HALIFAX - Le premier ministre Stephen Harper a dévoilé lundi une stratégie de défense de 30 milliards $ sur 20 ans, qui a rapidement essuyé un flot de critiques pour son arrivée tardive et son manque de précision.
S'adressant à un auditoire d'une centaine de militaires à Halifax, lundi, M. Harper a indiqué que, pour être pris au sérieux, un pays devait avoir la capacité d'agir.
Le plan vise à ajouter 5000 militaires aux forces régulières, faisant passer celles-ci de 65 000 à 70 000 d'ici 20 ans, et 6000 réservistes, dont le nombre atteindrait à terme 30 000.
Le gouvernement conservateur prévoit accroître la surveillance aux frontières et renouveler la chasse aérienne, les destroyers et frégates, les navires de patrouille, les hélicoptères de transport et les avions de recherche et sauvetage.
Stephen Harper a indiqué que ce plan contribuera également à la vigueur de l'économie, créant des milliers d'emplois pour les Canadiens.
La plupart des éléments de ce plan étaient toutefois déjà connus et très peu de nouveaux détails s'y sont ajoutés.
M. Harper a admis qu'il y avait peu de nouveaux éléments dans cette annonce, mais a insisté pour dire que le plan sur 20 ans représentait une nouvelle façon de faire les choses.
"La principale nouveauté de cette annonce est qu'il s'agit d'un plan à long terme, a déclaré le premier ministre.
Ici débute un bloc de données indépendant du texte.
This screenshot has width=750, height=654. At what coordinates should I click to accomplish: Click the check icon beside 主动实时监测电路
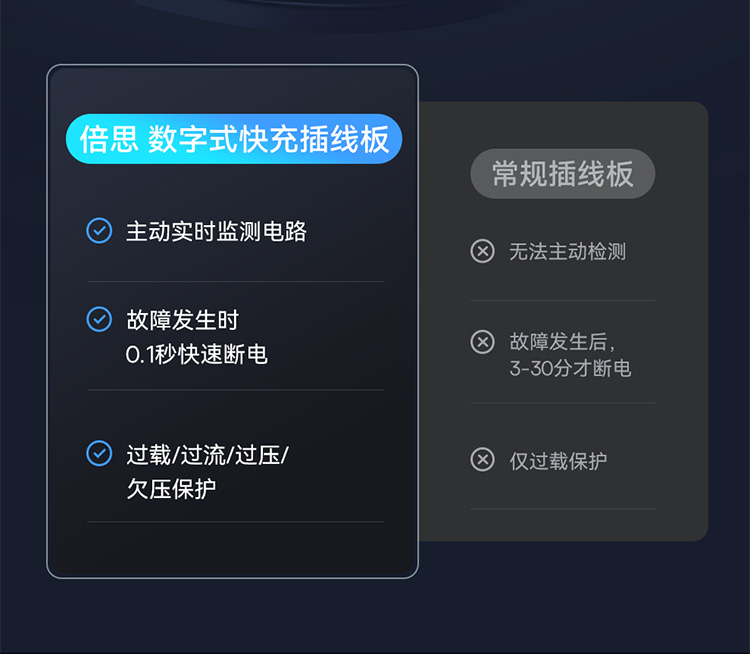pyautogui.click(x=99, y=231)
Nous mettons en place un plan de 20 ans avec des budgets croissants."
M. Harper a soutenu que les plans précédents souffraient d'une approche de dernière minute.
Une réserviste qui assistait au discours du premier ministre a dit croire aux promesses de M. Harper, mais aurait espéré que le nouvel équipement soit prêt plus tôt.
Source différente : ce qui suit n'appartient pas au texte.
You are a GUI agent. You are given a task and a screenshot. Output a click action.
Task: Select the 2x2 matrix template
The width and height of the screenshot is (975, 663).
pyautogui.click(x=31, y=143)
"Cela ne change rien. Vingt ans? Qui peut dire si Stephen Harper sera encore là dans dix ans, a lancé le sergent Joanne Henneberry. Le gouvernement parle d'appareils d'aviation et de bâteaux. Qu'en est-il de l'équipement nécessaire à notre entraînement?"
Dans son annonce de lundi, le premier ministre n'a pas mentionné que le remplacement de certains équipements avait déjà été remis à plus tard.
Le remplacement des appareils Buffalo de recherche et sauvetage, par exemple, a été repoussé à 2014, au plus tôt. Cela devait être fait il y a cinq ans.
Le manque de détails du plan a suscité le scepticisme parmi les critiques, qui ont clamé que les conservateurs avaient mis beaucoup de temps pour simplement confirmer des engagements pris au cours de la dernière campagne électorale.
Le sénateur Colin Kenny, président libéral du Comité sénatorial de la sécurité nationale et de la défense, a indiqué que le doute persistait sur la capacité des conservateurs à atteindre les objectifs de recrutement.
Un rapport de performance du ministère de la Défense, publié en novembre dernier, concluait que le gouvernement n'avait pas alloué assez d'argent pour respecter les cibles établies en 2006.
"Ce qui est décourageant, c'est de voir ces gens tirer dans toutes les directions, a dit M. Kenny. Trois séries de chiffres ont été avancées par le gouvernement en l'espace de deux ans."
Les conservateurs se sont targués d'être le parti qui allait reconstruire les forces armées, mais l'opposition libérale a argué que ceux-ci auraient à dépenser beaucoup plus que 30 milliards $ sur 20 ans pour y arriver.
Le Comité sénatorial de la sécurité nationale et de la défense a soutenu que le budget annuel de la défense devrait passé de 18 milliards $ à 35 milliards $ d'ici 2011-2012. Dans l'annonce faite lundi, M. Harper a indiqué que son gouvernement s'engageait à accroître les dépenses annuelles à 30 milliards $ d'ici 2028.
"Ce que je ne vois pas nulle part dans cette annonce, c'est un engagement du gouvernement à investir de l'argent neuf", a affirmé M. Kenny.
Le porte-parole du Parti libéral du Canada en défense, Bryon Wilfert, a dit soupçonner que le dévoilement du plan était en fait une tentative du gouvernement pour détourner l'attention aux Communes de plusieurs scandales, incluant la relation passée du ministre des Affaires étrangères, Maxime Bernier, avec la Montréalaise Julie Couillard, qui a entretenu des relations amoureuses avec des membres des Hells Angels.